The scheduler is linked with a project-supplied function
bool analyze_app(HOST&, char* class, HOST_USAGE&); struct HOST_USAGE { COPROCS coprocs; // coprocessors used by the app (name and count) double ncpus; // #CPUs used by app (may be fractional) double flops; // estimated FLOPS char opaque[256]; // passed to the app in init_data.xml };
The HOST argument describes the host's CPU(s), and includes a field 'coprocs' listing its coprocessors.
The function returns true if the host's resources are sufficient for the app version. If true, it populates the HOST_USAGE structure.

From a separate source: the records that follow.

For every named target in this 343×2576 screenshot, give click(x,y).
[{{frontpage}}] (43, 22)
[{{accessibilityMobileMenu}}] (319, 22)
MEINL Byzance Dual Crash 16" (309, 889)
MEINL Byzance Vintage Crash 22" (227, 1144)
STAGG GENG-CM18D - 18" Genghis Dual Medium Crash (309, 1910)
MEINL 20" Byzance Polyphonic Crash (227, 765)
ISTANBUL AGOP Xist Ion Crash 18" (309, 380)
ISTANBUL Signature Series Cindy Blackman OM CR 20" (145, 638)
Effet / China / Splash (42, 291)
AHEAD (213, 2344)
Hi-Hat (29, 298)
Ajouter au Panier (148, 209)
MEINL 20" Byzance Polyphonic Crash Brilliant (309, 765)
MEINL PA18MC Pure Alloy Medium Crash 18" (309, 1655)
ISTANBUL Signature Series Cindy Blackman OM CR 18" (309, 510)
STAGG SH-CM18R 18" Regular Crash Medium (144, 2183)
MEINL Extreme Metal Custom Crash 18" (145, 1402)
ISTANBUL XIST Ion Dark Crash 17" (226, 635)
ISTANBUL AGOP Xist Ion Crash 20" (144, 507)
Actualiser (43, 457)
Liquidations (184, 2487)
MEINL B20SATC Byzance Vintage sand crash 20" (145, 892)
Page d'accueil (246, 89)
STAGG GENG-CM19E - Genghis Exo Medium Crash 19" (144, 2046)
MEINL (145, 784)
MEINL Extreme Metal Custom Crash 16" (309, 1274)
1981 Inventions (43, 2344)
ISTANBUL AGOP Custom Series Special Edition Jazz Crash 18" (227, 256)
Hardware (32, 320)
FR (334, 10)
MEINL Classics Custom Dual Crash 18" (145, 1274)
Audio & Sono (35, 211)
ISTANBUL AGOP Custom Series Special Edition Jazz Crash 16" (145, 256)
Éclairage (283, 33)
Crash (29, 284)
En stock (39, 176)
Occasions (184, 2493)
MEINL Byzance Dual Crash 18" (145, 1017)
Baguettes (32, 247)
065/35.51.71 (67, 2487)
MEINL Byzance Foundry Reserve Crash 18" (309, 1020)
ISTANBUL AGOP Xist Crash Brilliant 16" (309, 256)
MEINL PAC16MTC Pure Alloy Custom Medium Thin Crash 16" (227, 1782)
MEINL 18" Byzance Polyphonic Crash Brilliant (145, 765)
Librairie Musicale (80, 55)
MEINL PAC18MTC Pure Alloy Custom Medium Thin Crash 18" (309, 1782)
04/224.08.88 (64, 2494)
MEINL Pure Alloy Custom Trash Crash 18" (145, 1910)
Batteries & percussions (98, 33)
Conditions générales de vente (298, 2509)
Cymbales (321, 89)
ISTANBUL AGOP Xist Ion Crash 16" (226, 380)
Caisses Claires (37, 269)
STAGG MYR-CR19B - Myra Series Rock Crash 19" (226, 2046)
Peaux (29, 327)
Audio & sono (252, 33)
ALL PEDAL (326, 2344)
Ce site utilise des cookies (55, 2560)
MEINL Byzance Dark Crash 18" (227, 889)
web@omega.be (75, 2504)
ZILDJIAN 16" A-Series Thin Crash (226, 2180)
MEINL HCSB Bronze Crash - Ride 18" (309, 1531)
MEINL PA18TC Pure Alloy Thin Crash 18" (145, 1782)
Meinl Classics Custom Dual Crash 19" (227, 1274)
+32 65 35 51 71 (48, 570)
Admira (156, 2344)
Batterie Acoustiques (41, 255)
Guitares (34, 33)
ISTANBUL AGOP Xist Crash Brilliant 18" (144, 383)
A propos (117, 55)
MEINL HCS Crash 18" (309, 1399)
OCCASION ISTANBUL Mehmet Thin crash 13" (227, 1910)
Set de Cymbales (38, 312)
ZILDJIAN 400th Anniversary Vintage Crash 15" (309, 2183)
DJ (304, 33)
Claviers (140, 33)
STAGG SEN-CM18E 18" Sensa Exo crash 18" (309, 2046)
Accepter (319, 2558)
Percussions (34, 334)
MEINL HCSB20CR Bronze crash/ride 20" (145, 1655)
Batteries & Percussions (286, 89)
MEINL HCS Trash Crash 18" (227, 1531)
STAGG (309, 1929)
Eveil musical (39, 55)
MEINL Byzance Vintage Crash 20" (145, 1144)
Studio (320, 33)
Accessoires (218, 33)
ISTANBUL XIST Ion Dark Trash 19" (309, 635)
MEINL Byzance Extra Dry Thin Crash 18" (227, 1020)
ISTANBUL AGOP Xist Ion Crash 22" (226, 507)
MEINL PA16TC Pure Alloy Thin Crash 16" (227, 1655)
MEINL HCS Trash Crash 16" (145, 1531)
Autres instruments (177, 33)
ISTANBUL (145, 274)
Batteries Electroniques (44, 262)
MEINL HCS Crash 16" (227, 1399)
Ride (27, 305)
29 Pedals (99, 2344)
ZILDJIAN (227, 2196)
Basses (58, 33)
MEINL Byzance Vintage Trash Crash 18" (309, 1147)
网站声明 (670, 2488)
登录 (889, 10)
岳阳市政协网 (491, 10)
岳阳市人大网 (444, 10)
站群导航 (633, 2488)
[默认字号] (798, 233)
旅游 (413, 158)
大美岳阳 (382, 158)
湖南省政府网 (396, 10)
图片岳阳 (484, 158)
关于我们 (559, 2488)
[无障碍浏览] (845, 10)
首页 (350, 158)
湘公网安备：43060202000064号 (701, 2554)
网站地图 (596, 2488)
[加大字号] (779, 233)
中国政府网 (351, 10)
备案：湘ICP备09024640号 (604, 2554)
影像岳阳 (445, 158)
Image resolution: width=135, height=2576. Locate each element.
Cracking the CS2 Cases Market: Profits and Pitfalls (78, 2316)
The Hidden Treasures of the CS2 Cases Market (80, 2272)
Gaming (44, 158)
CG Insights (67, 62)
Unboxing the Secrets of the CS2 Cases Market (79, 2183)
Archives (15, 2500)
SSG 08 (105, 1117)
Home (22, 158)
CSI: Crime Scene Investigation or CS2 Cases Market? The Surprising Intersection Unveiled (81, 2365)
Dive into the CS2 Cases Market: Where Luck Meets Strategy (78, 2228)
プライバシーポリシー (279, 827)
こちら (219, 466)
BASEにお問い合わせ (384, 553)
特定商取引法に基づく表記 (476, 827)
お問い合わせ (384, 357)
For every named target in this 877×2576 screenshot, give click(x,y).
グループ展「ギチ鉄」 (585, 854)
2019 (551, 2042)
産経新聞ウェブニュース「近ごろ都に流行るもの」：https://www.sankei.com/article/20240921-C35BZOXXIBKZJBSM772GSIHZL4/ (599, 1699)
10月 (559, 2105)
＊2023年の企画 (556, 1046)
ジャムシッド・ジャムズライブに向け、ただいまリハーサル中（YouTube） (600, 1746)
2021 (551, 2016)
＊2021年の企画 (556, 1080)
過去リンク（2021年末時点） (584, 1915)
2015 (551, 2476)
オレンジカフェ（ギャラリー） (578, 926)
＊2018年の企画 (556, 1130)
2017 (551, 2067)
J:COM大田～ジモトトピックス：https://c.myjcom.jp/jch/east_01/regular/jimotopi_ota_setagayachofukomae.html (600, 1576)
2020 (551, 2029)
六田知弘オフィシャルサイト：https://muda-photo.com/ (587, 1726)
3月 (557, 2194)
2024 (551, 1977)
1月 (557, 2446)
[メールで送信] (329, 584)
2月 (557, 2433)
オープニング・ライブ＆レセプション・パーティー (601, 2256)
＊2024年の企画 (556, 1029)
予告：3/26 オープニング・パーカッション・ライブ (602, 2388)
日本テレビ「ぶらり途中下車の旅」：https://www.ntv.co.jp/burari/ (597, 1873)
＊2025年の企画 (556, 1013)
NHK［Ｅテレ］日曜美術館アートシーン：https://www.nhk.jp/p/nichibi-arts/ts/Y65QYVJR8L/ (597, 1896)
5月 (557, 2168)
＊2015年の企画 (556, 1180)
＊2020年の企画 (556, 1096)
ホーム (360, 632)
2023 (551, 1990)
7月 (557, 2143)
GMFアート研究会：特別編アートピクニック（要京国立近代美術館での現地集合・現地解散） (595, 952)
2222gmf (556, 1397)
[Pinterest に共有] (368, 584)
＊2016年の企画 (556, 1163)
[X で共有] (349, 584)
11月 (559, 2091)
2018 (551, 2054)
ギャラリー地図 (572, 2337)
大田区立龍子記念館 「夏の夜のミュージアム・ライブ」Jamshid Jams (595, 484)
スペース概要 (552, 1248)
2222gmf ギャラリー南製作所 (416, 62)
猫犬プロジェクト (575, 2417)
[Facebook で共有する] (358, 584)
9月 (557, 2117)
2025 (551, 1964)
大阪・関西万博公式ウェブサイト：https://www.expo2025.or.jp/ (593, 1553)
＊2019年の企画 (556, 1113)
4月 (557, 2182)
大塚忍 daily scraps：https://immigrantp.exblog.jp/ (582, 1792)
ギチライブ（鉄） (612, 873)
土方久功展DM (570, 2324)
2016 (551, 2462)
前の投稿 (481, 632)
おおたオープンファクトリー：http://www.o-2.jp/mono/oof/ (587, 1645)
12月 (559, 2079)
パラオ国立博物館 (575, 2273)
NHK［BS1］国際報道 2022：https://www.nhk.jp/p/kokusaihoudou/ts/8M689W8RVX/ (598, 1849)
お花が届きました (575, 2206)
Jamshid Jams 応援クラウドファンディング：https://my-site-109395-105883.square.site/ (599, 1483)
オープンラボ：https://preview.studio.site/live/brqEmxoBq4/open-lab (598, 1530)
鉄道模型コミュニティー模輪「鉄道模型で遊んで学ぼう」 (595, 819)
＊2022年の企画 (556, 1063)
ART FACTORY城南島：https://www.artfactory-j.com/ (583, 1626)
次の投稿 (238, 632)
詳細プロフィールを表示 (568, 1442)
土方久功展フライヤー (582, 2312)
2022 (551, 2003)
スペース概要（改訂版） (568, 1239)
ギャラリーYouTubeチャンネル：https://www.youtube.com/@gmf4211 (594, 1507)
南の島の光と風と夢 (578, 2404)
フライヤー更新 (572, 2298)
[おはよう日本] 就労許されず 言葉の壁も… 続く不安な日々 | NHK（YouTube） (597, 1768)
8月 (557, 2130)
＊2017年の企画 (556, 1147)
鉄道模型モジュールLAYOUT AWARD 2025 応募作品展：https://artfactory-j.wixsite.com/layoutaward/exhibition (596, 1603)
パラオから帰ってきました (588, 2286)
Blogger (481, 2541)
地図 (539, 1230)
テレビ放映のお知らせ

When deciding whether to send a job to a host, the scheduler examines all latest-version app_versions for the platform, and selects the one for which flops is greatest.
The scheduler reply includes, for each app version, an XML encoding of HOST_USAGE.
The client keeps track of coprocessor allocation, i.e. how many instances of each are free. It only runs an app if enough instances are available.
The client uses app_version.usage.flops to estimate job completion times.
Questions
- How does BOINC know if non-BOINC applications are using resources?
Possible future additions
- Allow app_versions to specify min and max requirements (and have a corresponding allocation scheme in the client).
- Let projects define their own resources, unknown to BOINC, and have "probe" programs (using the assigned-job mechanism) that surveys the resources on each host.
- Store the resource descriptions in the DB (or maybe flat files), so that you can study your host population.